_Supplied entries:_
━━━
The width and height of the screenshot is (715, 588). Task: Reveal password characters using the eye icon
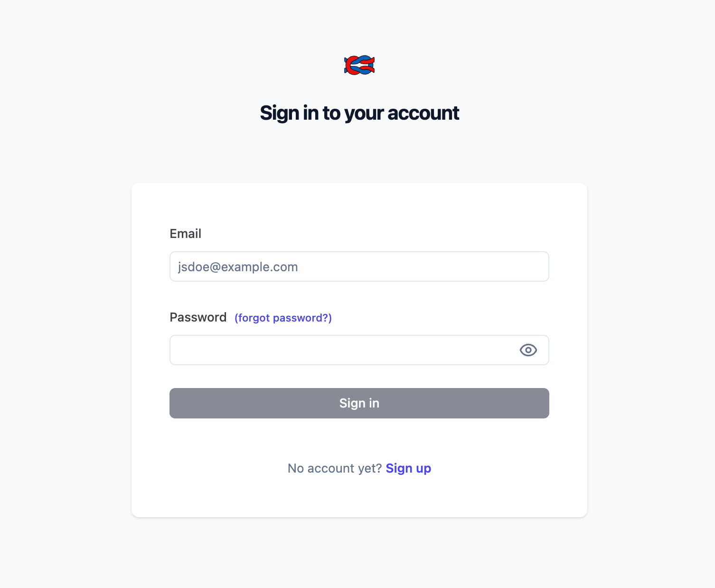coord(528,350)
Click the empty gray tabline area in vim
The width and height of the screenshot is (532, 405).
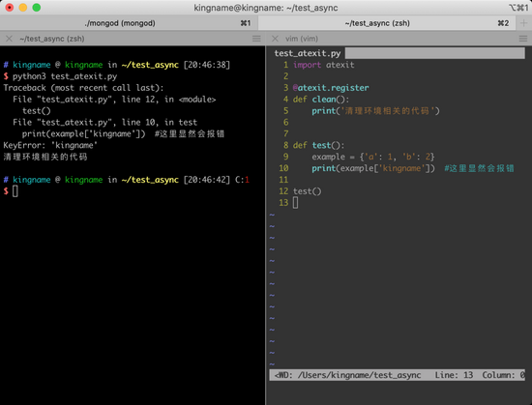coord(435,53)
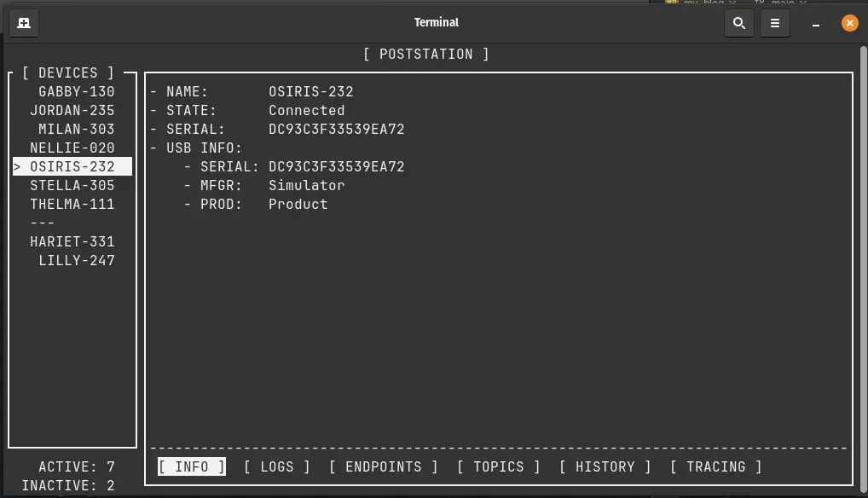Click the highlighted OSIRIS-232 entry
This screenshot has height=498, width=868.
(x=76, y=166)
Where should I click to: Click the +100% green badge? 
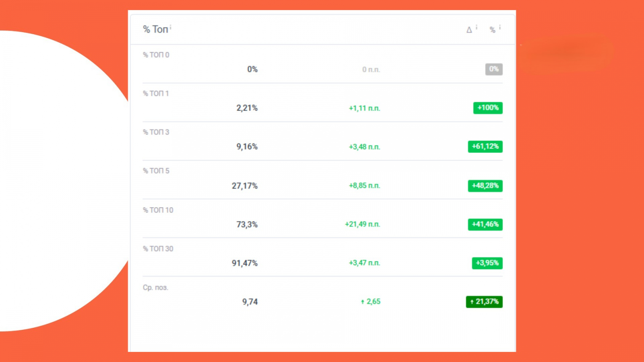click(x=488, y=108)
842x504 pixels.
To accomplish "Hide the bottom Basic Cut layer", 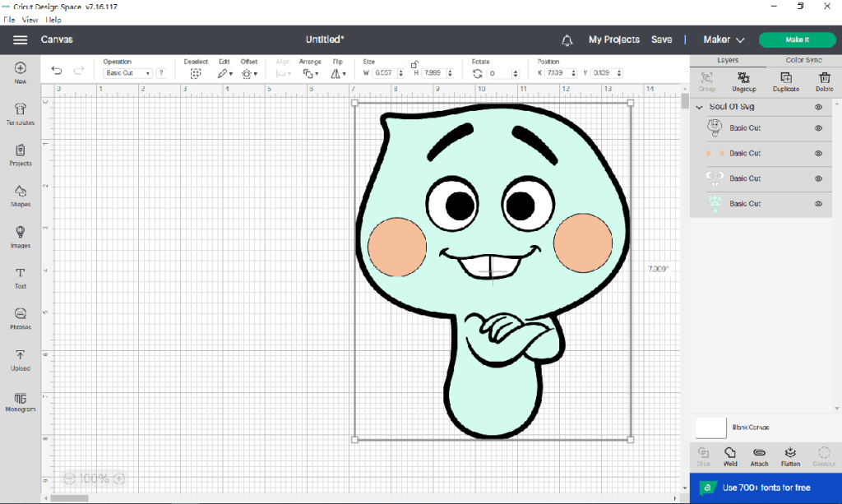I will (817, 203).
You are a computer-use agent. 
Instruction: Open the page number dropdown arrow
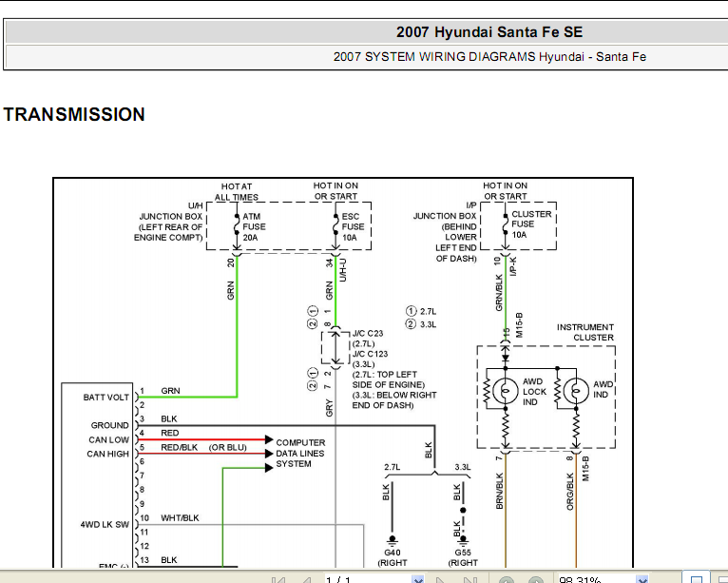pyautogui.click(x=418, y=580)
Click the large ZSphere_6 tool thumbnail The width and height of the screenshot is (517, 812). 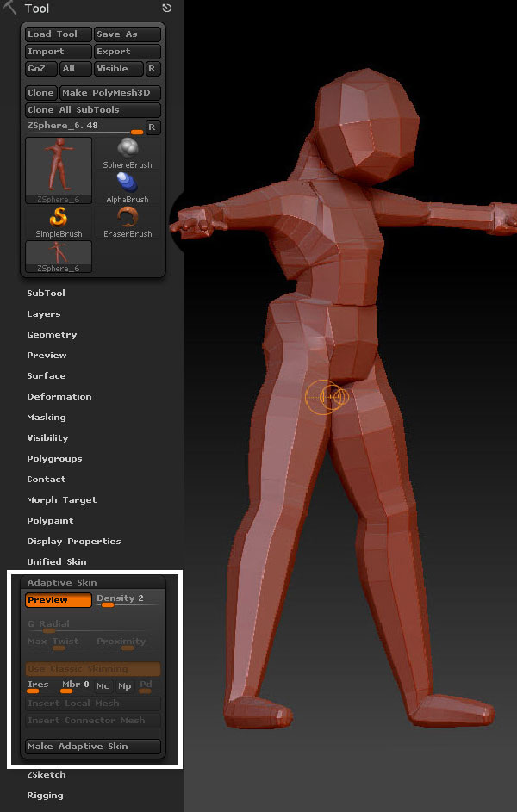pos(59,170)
━━━
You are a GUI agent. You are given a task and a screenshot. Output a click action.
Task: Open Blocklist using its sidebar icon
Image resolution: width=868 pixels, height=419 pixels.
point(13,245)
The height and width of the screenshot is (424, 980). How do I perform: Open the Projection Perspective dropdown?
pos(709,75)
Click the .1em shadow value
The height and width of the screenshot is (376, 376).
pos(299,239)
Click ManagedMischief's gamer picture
━━━
_Task:_ Working from the entries above, filter out every line that lacks "agent" and copy what remains.

_Answer area:_
You are a computer-use agent. 
You are a GUI agent. You are given a task and a screenshot. Output a click action.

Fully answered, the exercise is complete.